Mammosphere Culture and Differentiation

Mammosphere culture was performed as described in Dontu et al.30.

Reverse Transcriptase PCR Analysis

SYBR-Green real-time RT-PCR and the corresponding data analysis were conducted with the Comparative Ct Method (ΔΔCt). For all RT-PCR analysis GAPDH mRNA was used to normalize RNA inputs. The primers used are as follows:

GAPDH (Forward: CCCAGAAGACTGTGGATGG)

GAPDH (Reverse: CTGGACTGGACGGCAGATCT)

MacroH2A1.1/MacroH2A1.2 (Common Forward: GGCTTCACTGTCCTCTCCAC)

MacroH2A1.1 (Reverse: GGTGAACGACAGCATCACTG)
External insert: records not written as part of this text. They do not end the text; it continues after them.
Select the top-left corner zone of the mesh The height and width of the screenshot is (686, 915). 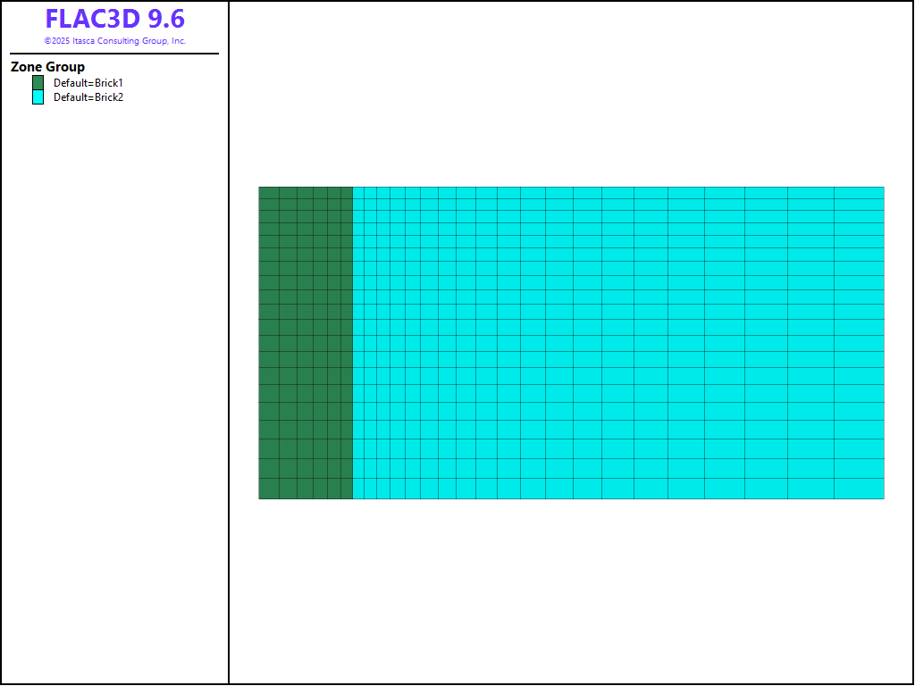point(269,192)
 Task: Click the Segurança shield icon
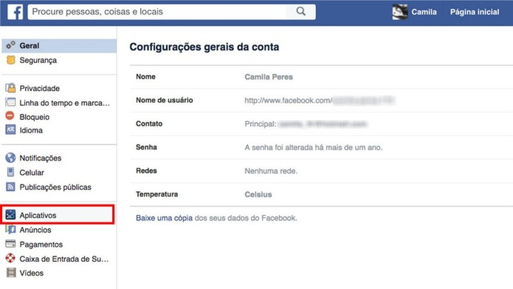point(11,60)
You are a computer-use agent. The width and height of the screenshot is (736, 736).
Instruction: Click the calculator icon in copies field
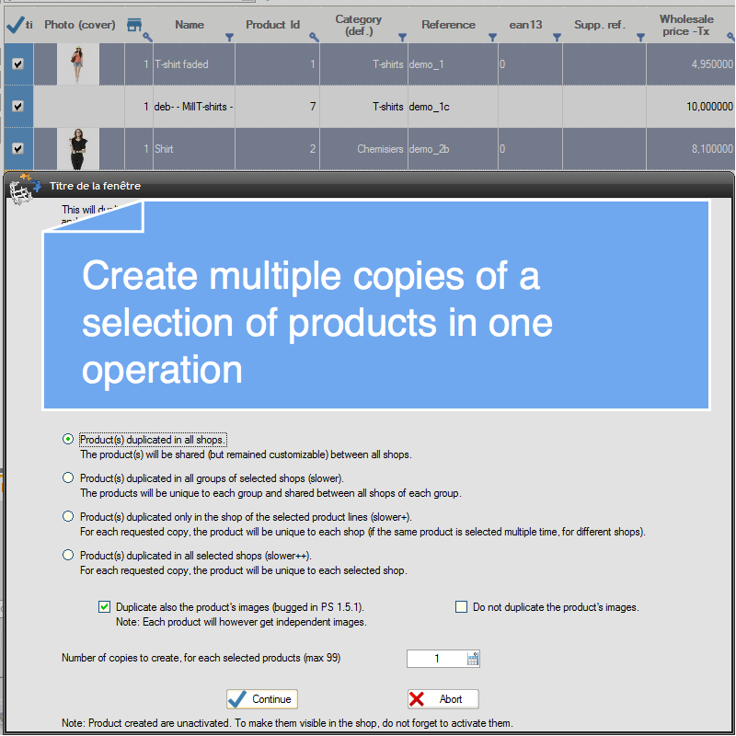pyautogui.click(x=473, y=659)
MacroH2A1.2 (Reverse: GGATTGATTATGGCCCTCCAC)

E-Cadherin (Forward: TGCCCAGAAAATGAAAAAGG)

E-Cadherin (Reverse: CTTGCGTAACGGTGTATGTG)
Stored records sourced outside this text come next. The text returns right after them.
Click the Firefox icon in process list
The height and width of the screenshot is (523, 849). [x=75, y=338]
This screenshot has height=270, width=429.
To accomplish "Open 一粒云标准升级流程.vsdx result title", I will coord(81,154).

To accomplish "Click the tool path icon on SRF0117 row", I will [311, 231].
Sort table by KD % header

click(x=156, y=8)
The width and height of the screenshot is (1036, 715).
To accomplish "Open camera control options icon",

Vimentin (Forward: GAGAACTTTGCCGTTGAAGC)

Vimentin (Reverse: CTAACGGTGGATGTCCTTCG)

Zeb1: (Forward: ACGCAGTCTGGGTGTAATC)

Zeb1: (Reverse: GGGCATTCATATGGCTTCTCTC)

Flow Cytometry

The anti-CD44 (clone G44-26) and anti-CD24 (clone ML5) antibodies used for FACS analysis were obtained from BD Bioscience.

Statistical Analysis

All means were compared to one another and significance was determined by a one-way ANOVA using the Tukey multiple comparison test in GraphPad PRISM version 7.01.